▶ **Task item**
Could you return every record below exactly as it stands, leaving out the pictures?

_____

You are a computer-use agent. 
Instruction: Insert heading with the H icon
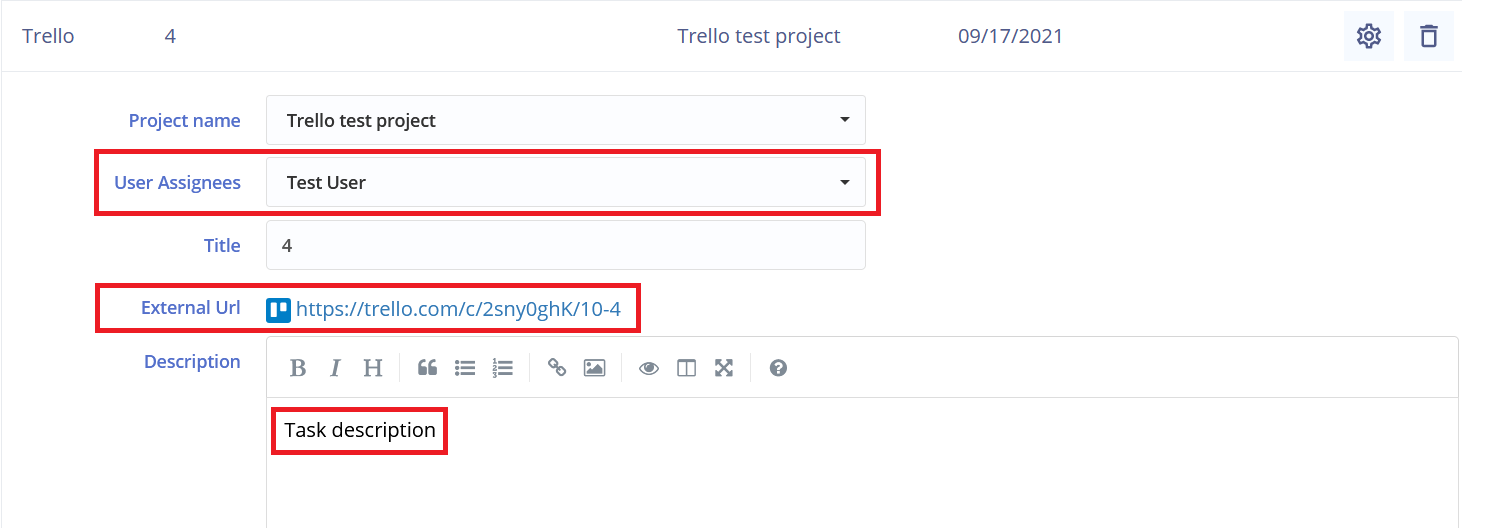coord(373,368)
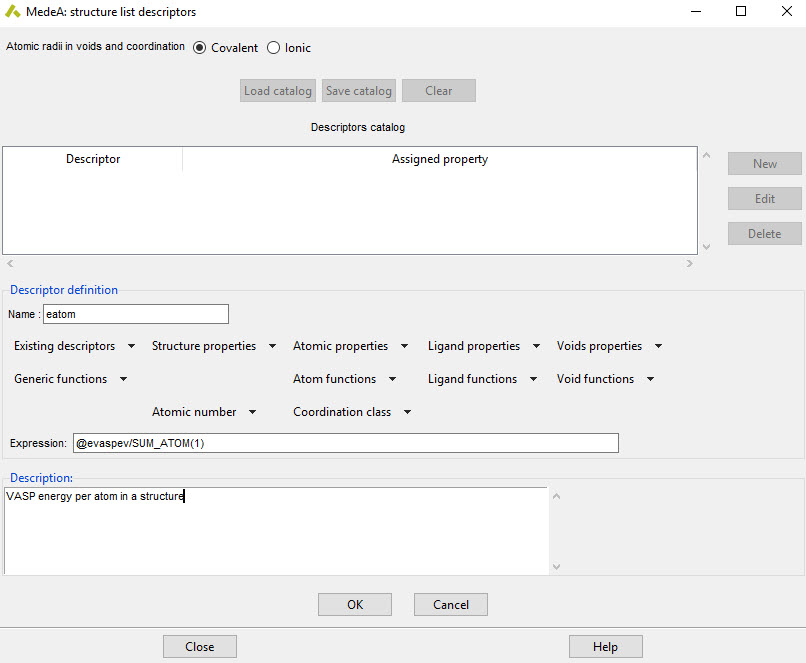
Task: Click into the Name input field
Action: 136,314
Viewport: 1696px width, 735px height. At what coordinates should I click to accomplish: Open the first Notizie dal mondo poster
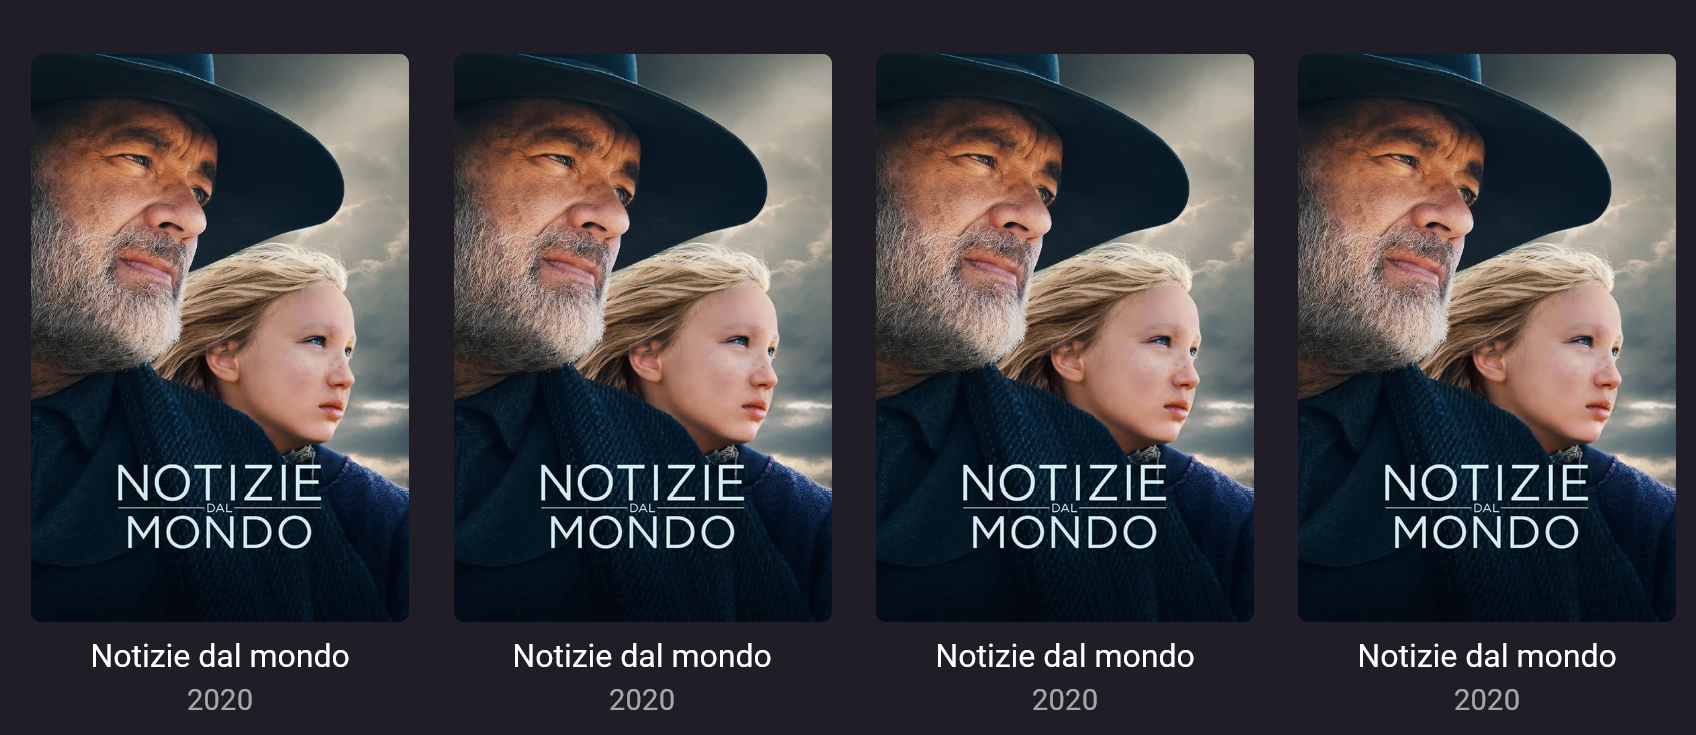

_____

▶ **Task response**
You are a computer-use agent. 
Instruction: Insert heading with the H icon
coord(373,368)
Task: Click into the Name input field
Action: 136,314
Viewport: 1696px width, 735px height. At what coordinates should I click to accomplish: Open the first Notizie dal mondo poster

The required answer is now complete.